A good “old fashioned” gratin has always been one of my guilty pleasures. The melted cheese mixed with the savory sweetness of the caramelized onions and the potatoes steeped in heavy cream and butter. True comfort food – but not an every day thing, that is for sure.
Having set a tasty gratin aside as a “once in a while” treat, I was super excited to find Kimberly Hasselbrink’s recent post on Etsy, offering a healthy alternative to the traditional gratin recipe. I ended up adapting it a bit, using more of my go-to ingredients, but following Kimberly’s lead on keeping it healthy & light. I ended up with a different kind of gratin without the cream and butter but just as delicious. And something that I can eat more than once a year.
Cauliflower’s Best Kept Secrets
For such a humble looking vegetable, cauliflower delivers quite a powerful nutritional punch – and its inherent health-enhancing qualities are starting to get noticed. Cauliflower has become the darling of the cruciferous family in recent years, taking a leading role in several studies looking at the before-unknown health benefits of a cauliflower-containing diet. It is rich in vitamins and minerals as well as valuable phytonutrients, making it a deliciously popular addition to our dinner table (or lunch box).
Antioxidant: Very rarely does one think of cauliflower when thinking about Vitamin C. But it’s in there. Lots of it, actually. There is also a hefty dose of manganese. Both have proven to be powerful antioxidants, protecting the body’s cells from free radical damage and ultimately lowering the risk of several types of cancer.
Anti-inflammatory: Full of Vitamin K, cauliflower acts as a natural anti-inflammatory. Combined with Omega-3, the nutritional makeup of cauliflower has been proven to minimize chronic inflammation, improve cardiovascular health and prevent inflammation-related diseases such as arthritis and heart disease.
Digestive Aid: In addition to all the valuable vitamins and minerals, cauliflower is also a wonderful source of dietary fiber. It has been proven to support gastrointestinal health, aiding in the digestive process by getting rid of any unnecessary substances.
Enjoy, be healthy and eat life whole.
2 cups Roasted Cauliflower
2 cups butternut squash, peeled & chopped
3 tablespoons olive oil
1 medium yellow onion, sliced lengthwise
1 1/2 cups Gruyere cheese, shredded
1/3 cup walnuts, toasted & chopped
1 tablespoon fresh rosemary, chopped
sea salt & freshly ground pepper
- Preheat the oven to 425 degrees.
- Prepare the cauliflower.
- While the cauliflower is in the oven, prepare the squash for roasting. Slice off both ends and peel completely. Cut the squash in half and scoop out the seeds with a spoon. Continue cutting into bite-size pieces.

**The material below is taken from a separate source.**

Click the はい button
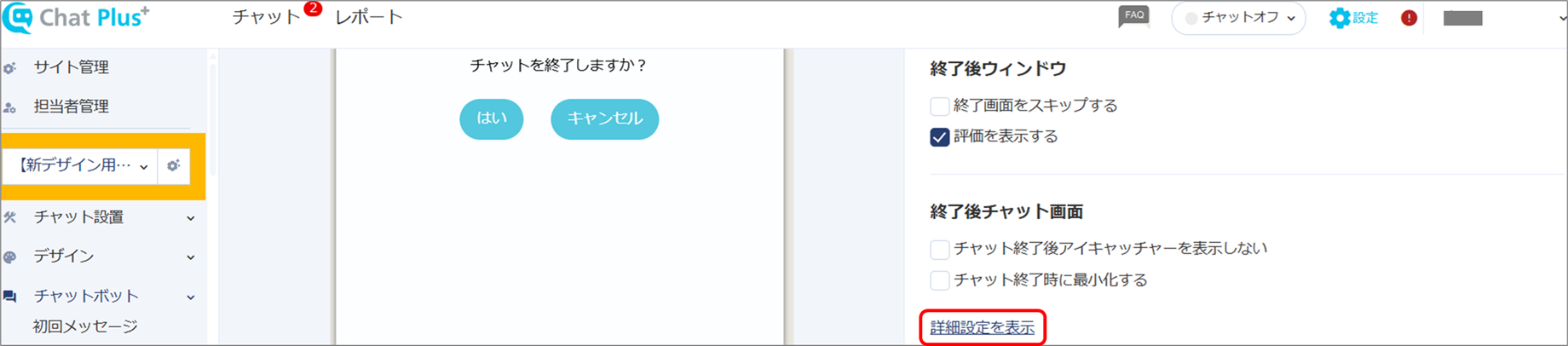Image resolution: width=1568 pixels, height=346 pixels. pos(492,118)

- Add the cut squash to a bowl. Coat with 1 tablespoon olive oil. Generously sprinkle with salt & pepper. Move to a parchment-lined baking sheet. Roast the squash until it is cooked through but not mushy, about 30 minutes.
- While the cauliflower and squash are cooking, caramelize the onions. Heat 1 tablespoon olive oil over low heat in a medium-sized sauté pan. Add the onions and stir until they are well-coated with oil. Cover, stirring occasionally, until the onions are soft and jammy, about 25-30 minutes.

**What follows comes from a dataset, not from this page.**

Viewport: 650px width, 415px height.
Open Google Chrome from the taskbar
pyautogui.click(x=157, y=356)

- When done roasting, remove the cauliflower and squash from the oven. Set aside to cool.
- Coat a medium cast-iron skillet or casserole dish with the remaining 1 tablespoon of olive oil. Cover the bottom with 1/2 of the squash and 1/2 of the cauliflower, followed by the onions. Add the remaining cauliflower and squash. Top with the cheese, followed by the walnuts and the rosemary.
- Reduce the oven temperature to 400 degrees. Return to the gratin to the oven to cook until the cheese has melted and started to brown, about 15-20 minutes.